Colour photograph illustrated. List of Paddy's Appointments included. Foreword by Sir Clive Woodward.
When Paddy O'Brien turned in a disastrous refereeing performance at Toulouse during the 1999 Rugby World Cup, his career was at a crossroads. Many sportsmen would never have rebounded from such a setback. But Paddy resolved to rebuild his career and to become a better referee than ever. How he achieved that, to win recognition within four years as one of the top two referees in the world, makes this a truly enthralling, inspirational sporting biography.
Paddy is a remarkable individual. As a detective he helped solve murder cases, as a sportsman he set a New Zealand record, as a referee he's been on the test rugby scene longer than any All Black.
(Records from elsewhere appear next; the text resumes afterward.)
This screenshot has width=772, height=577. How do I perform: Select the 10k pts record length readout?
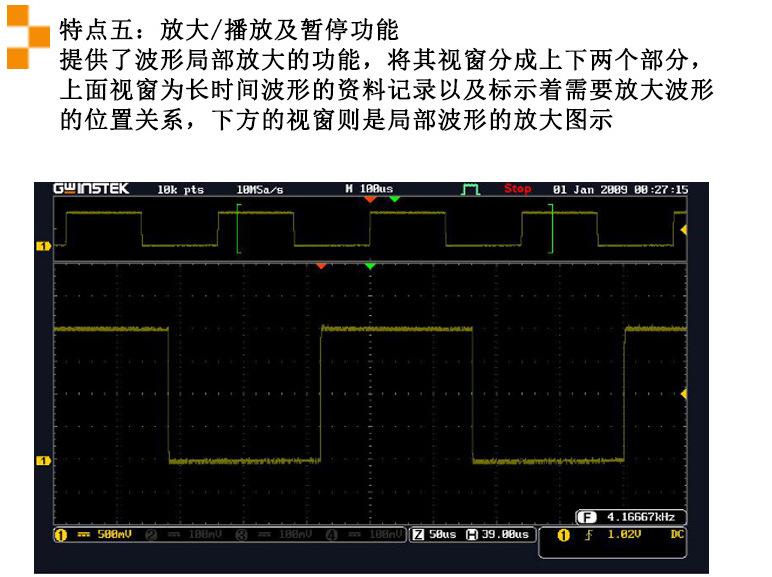click(180, 189)
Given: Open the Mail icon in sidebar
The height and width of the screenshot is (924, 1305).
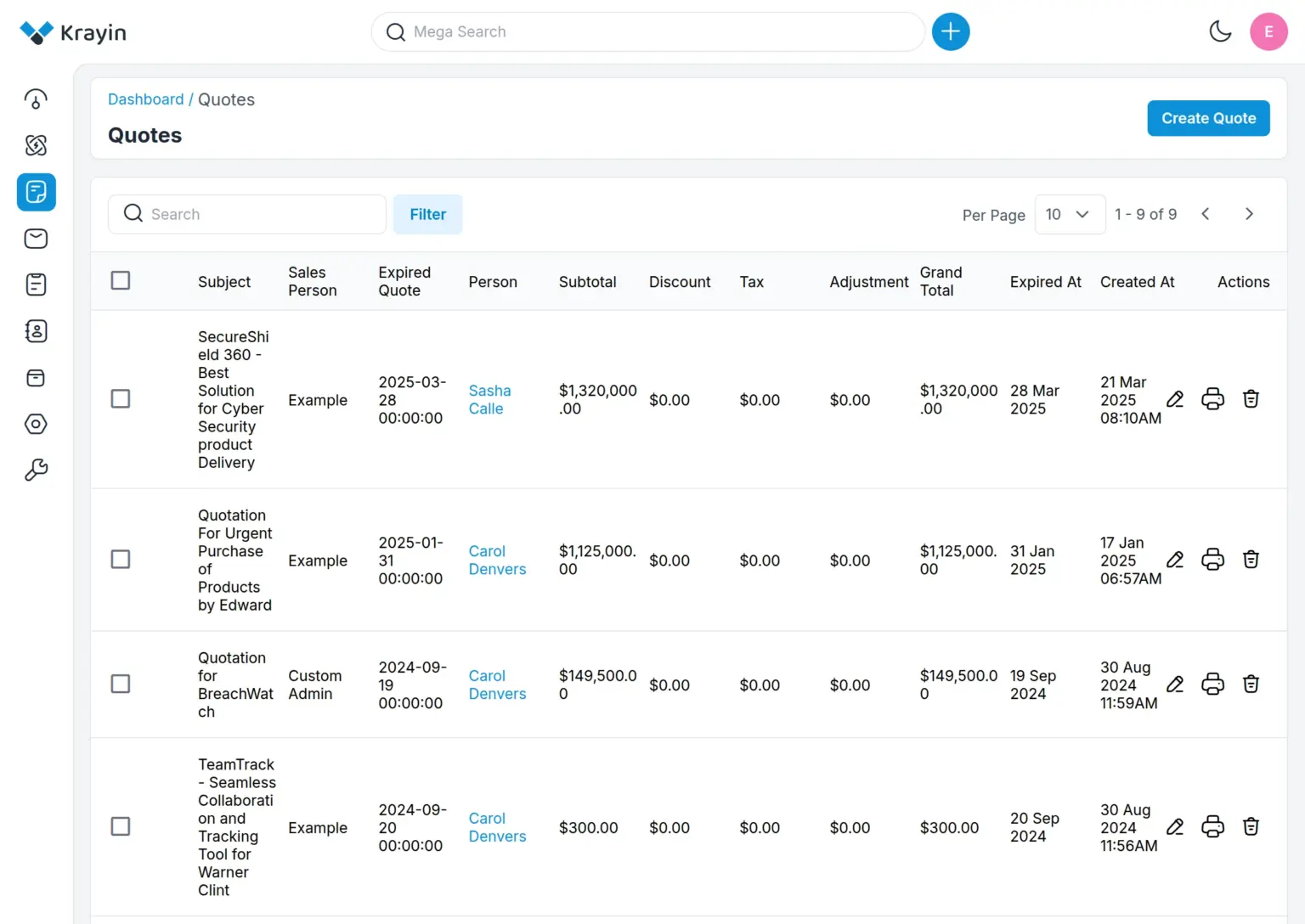Looking at the screenshot, I should coord(36,239).
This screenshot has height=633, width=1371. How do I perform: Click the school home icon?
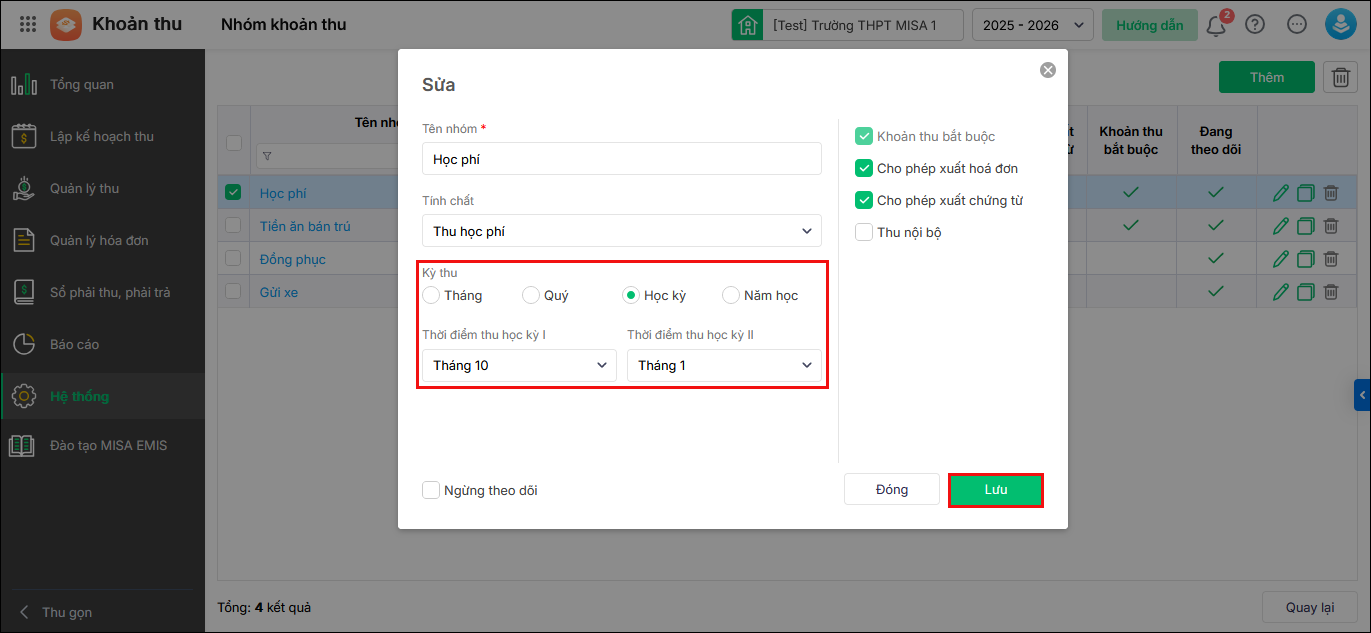pyautogui.click(x=747, y=25)
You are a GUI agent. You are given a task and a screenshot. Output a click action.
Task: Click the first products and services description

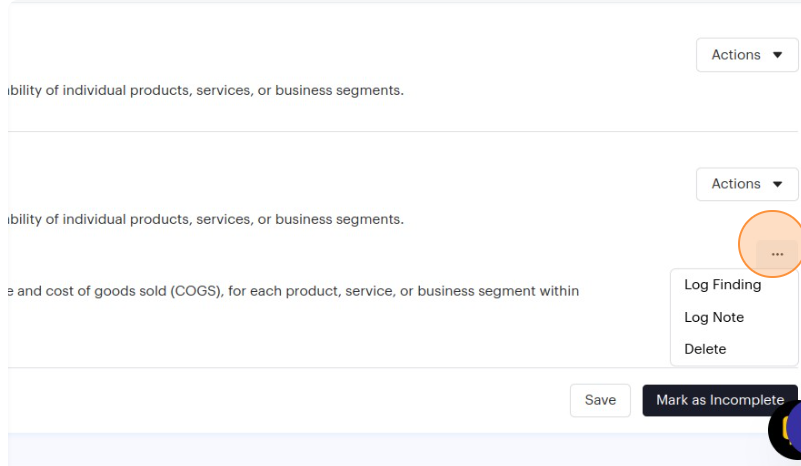click(x=206, y=90)
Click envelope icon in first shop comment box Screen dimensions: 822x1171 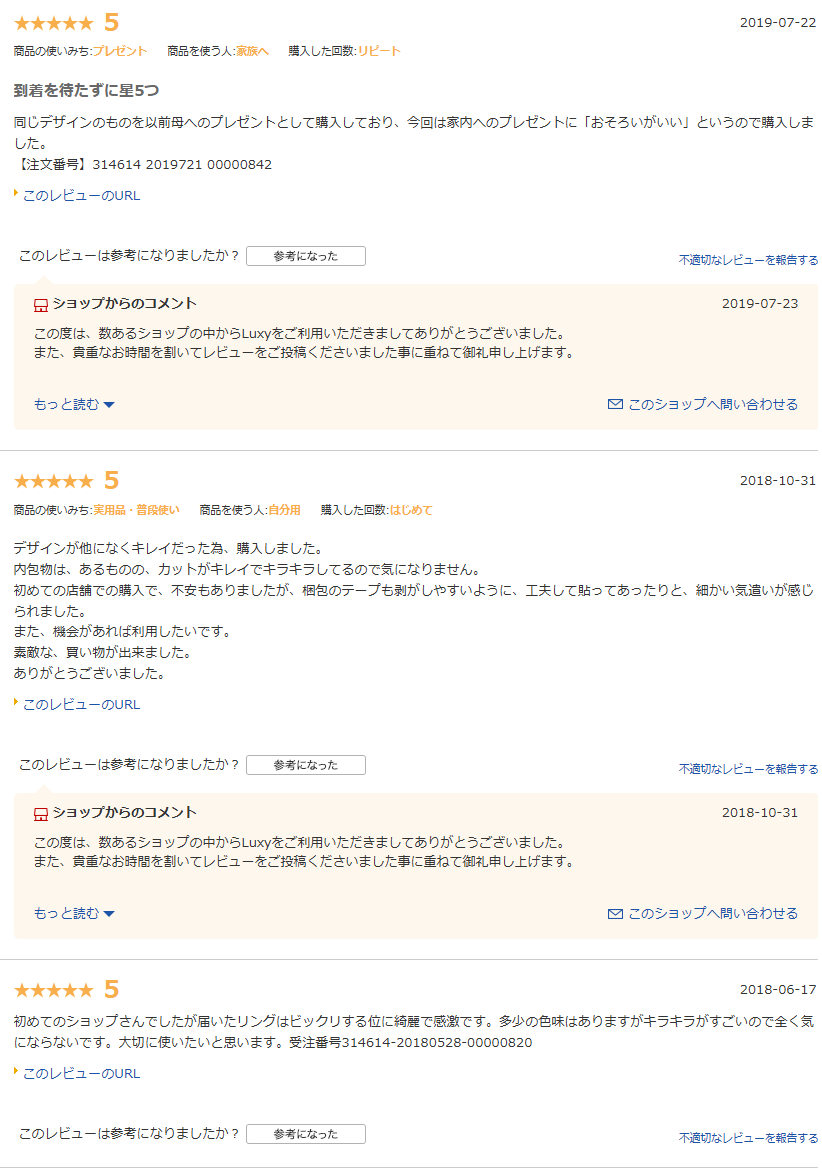pos(615,404)
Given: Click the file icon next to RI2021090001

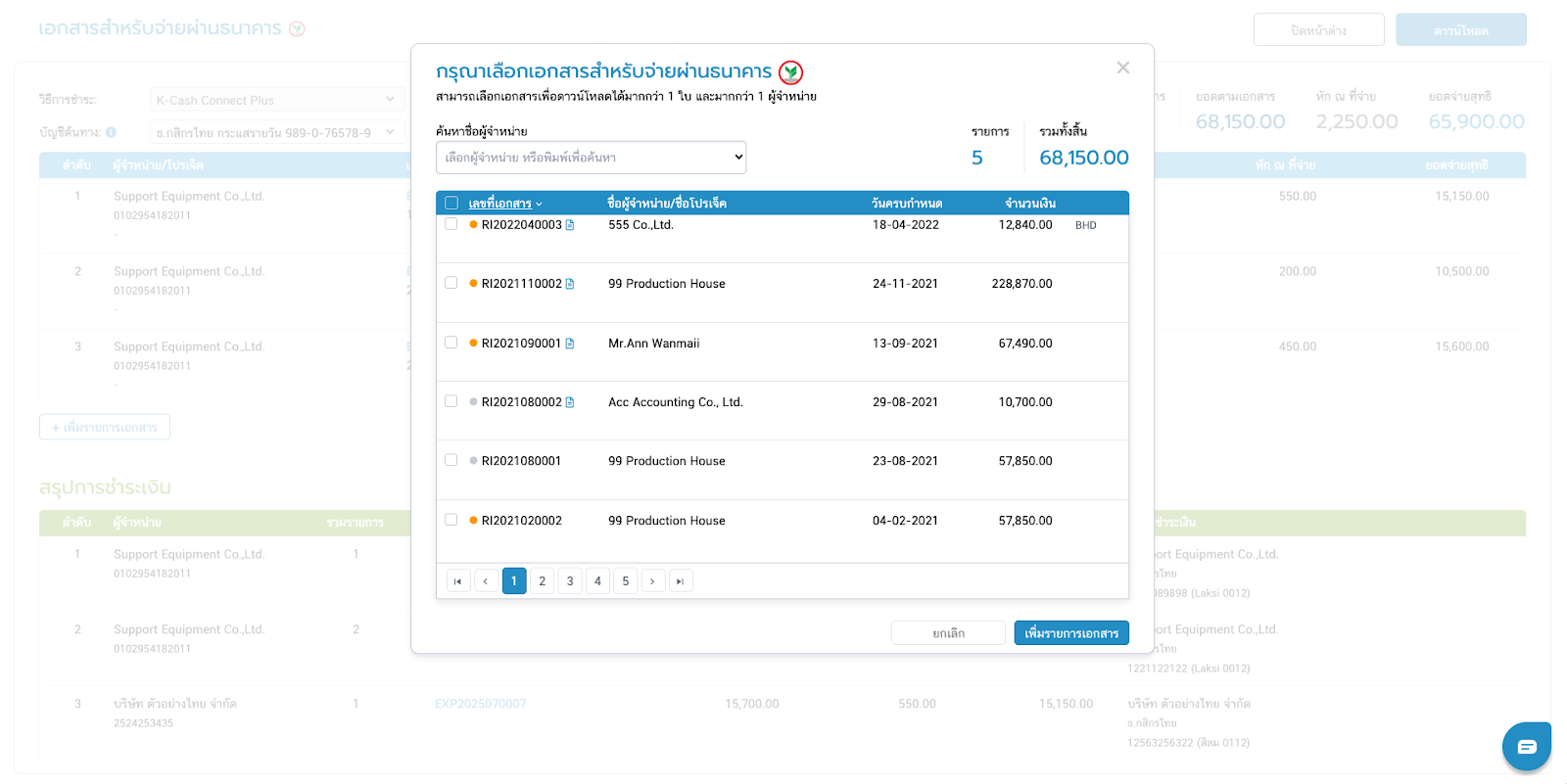Looking at the screenshot, I should (x=570, y=344).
Thanks to Paddy's amazing recall of events and conversations, the book is chock full of amusing and insightful anedotes. He's been privy to the gamemanship and classic throwaway lines of players like Sean Fitzpatrick and referees like Derek Bevan and Didier Mene. And he reveals how he got even with John Eales after the Queensland captain had thrown him in a fountain in South Africa.
He has known family tragedy and as a policeman he had to hunt down a killer after a colleague was brutually beaten to death.
He rounds out one of the most enlightening and entertaining sports biographies ever published with his diary on the 2003 World Cup.